Seperti disampaikan Kepala BRMP Aceh, yang juga Penanggung Jawab (PJ) Swasembada Pangan Kabupaten Nagan Raya, tujuan Tim Satgas berkunjung adalah dalam rangka menjalin sinergi dan kerja sama strategis dalam bidang ketahanan pangan dan pemanfaatan potensi sumber daya lokal termasuk di lingkungan satuan TNI.
Sementara itu, Danyonif TP 856/SBS menyampaikan apresiasi atas kunjungan tersebut, serta berharap kerja sama ini dapat memberikan dampak positif bagi satuan maupun masyarakat sekitar. "Sinergi lintas sektor seperti ini menjadi bagian dari komitmen TNI dalam mendukung pembangunan nasional di berbagai bidang," ujar pria asal Langsa tersebut.
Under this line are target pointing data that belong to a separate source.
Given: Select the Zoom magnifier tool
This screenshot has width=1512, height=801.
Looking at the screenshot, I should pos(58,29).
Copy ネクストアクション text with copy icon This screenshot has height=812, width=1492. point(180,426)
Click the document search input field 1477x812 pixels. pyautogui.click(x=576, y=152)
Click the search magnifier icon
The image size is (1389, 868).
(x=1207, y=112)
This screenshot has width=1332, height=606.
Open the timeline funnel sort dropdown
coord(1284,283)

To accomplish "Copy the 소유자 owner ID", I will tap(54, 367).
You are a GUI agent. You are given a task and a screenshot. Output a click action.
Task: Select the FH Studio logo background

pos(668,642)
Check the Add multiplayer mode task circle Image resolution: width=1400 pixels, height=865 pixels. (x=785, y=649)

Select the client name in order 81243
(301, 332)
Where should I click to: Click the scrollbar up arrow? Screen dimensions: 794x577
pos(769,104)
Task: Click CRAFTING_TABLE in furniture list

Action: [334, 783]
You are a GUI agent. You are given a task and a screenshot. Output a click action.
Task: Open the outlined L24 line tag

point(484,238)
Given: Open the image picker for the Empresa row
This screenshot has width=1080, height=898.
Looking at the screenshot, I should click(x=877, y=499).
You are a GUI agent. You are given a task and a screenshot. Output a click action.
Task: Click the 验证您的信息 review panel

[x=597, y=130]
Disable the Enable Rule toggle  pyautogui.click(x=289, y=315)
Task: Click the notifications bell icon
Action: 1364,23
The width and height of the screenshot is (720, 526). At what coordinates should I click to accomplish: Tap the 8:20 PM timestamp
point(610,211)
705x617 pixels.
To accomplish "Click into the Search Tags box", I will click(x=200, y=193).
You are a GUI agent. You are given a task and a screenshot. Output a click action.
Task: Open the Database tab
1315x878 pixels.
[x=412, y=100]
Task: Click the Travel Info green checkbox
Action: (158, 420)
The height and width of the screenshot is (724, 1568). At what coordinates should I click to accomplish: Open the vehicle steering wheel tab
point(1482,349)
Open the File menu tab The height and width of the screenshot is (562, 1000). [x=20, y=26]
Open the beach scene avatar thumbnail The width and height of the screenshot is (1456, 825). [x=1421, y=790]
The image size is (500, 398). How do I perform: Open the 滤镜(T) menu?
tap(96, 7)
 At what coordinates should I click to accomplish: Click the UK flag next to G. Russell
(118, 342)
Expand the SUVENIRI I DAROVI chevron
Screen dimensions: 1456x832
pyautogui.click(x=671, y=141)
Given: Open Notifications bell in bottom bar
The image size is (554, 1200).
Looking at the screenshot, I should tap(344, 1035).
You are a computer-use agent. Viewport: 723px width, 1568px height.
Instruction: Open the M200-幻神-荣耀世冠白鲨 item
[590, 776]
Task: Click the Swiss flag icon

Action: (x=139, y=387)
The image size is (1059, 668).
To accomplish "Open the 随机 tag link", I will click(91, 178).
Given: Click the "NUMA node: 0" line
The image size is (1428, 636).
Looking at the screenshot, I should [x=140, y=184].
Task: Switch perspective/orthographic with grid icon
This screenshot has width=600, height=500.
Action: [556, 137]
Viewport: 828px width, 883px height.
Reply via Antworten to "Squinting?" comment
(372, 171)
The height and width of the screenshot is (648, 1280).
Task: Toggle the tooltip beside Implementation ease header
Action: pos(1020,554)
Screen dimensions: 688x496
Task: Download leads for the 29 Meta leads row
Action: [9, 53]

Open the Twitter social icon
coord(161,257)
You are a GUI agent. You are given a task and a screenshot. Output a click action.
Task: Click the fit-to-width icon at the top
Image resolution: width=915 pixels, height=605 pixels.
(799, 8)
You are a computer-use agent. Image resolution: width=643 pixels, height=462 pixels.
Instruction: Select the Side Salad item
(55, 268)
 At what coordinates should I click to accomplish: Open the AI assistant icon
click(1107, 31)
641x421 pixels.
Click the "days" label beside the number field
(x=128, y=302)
Pada kesempatan tersebut, Tim Satgas Swasembada Pangan melakukan peninjauan lokasi di Markas Yonif TP 856/SBS yang dijadikan sebagai area pertanian dan perikanan, a.l. area peternakan kambing, tanaman hortikultura, dan kolam pengembangan ikan. Dr. Rachman mendorong Kompi Pertanian, salah satu Kompi yang ada di Yonif TP, untuk menerapkan Pertanian Close Loop atau pertanian siklus tertutup yaitu sistem pertanian yang mendaur ulang semua nutrisi dan bahan organik kembali ke tanah tempat tumbuhnya. "Praktik ini bertujuan untuk menjaga kadar nutrisi dan karbon dalam tanah, sehingga pertanian dapat dilakukan secara berkelanjutan," ungkapnya.
Kol. M. Ridha meyakini dengan kunjungan ini akan memperkuat untuk kolaborasi antara Kementan dan TNI dalam pencapaian swasembada pangan dan berharap akan membuka jalan untuk kerja sama lainnya di bidang pertanian. "Kegiatan ini menjadi momentum penting dalam memperkuat kolaborasi antara TNI dan Kementerian Pertanian, khususnya dalam mendukung program nasional di bidang pertanian, peternakan, perikanan, dan ketahanan pangan di wilayah perbatasan dan pedalaman," pungkas perwira asal Makassar tersebut. (@n)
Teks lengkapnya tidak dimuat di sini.